• **YOUR GOAL**:
Using the records that follow, copy every line containing the word "will".

• **WORKING DATA**:
•••••

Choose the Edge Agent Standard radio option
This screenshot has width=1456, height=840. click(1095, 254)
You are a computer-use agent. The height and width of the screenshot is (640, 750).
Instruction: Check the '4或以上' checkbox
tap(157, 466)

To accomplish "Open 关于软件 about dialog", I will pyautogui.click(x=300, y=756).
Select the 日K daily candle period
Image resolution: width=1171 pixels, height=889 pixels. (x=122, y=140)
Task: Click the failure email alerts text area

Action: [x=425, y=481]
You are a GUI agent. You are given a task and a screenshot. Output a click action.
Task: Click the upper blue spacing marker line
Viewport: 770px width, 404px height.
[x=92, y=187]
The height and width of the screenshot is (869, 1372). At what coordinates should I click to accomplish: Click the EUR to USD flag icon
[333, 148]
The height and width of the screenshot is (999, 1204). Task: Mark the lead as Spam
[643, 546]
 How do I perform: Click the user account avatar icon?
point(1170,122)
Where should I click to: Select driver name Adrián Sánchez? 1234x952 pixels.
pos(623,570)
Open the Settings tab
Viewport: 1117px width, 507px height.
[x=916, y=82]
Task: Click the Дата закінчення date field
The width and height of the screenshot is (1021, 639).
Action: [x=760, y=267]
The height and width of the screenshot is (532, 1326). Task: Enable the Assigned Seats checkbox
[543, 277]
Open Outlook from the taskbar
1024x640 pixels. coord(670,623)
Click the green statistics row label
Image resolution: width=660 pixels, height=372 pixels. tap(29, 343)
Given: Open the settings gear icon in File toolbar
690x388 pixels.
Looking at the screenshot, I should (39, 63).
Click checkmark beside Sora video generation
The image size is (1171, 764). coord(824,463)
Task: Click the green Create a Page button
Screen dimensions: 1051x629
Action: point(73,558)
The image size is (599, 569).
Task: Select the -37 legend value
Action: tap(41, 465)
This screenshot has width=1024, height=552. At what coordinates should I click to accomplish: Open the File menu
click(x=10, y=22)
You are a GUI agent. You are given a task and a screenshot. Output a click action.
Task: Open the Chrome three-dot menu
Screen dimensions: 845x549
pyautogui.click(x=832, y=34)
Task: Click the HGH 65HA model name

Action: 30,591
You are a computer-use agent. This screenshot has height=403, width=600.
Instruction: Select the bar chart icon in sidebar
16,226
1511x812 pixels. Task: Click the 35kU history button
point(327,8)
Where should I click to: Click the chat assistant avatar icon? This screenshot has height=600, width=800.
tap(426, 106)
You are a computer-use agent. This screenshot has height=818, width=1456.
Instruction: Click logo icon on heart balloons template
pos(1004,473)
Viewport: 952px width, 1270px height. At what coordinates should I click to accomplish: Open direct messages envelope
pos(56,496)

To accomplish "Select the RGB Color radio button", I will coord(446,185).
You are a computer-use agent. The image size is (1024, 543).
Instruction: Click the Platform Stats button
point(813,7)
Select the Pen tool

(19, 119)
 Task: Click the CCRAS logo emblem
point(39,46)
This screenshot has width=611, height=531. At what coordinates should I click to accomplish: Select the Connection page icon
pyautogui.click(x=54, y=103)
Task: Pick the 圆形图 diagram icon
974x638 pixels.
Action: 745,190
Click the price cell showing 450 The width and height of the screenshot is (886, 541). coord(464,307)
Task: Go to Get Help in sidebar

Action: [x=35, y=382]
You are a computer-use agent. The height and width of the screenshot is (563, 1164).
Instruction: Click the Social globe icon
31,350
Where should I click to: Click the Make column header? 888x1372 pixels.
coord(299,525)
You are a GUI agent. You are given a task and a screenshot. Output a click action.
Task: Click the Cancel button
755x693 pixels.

•••••

• **SOLUTION FOR THIS TASK**:
To accomplish "Open 关于软件 about dialog", I will pyautogui.click(x=300, y=756).
To accomplish "Select the RGB Color radio button", I will coord(446,185).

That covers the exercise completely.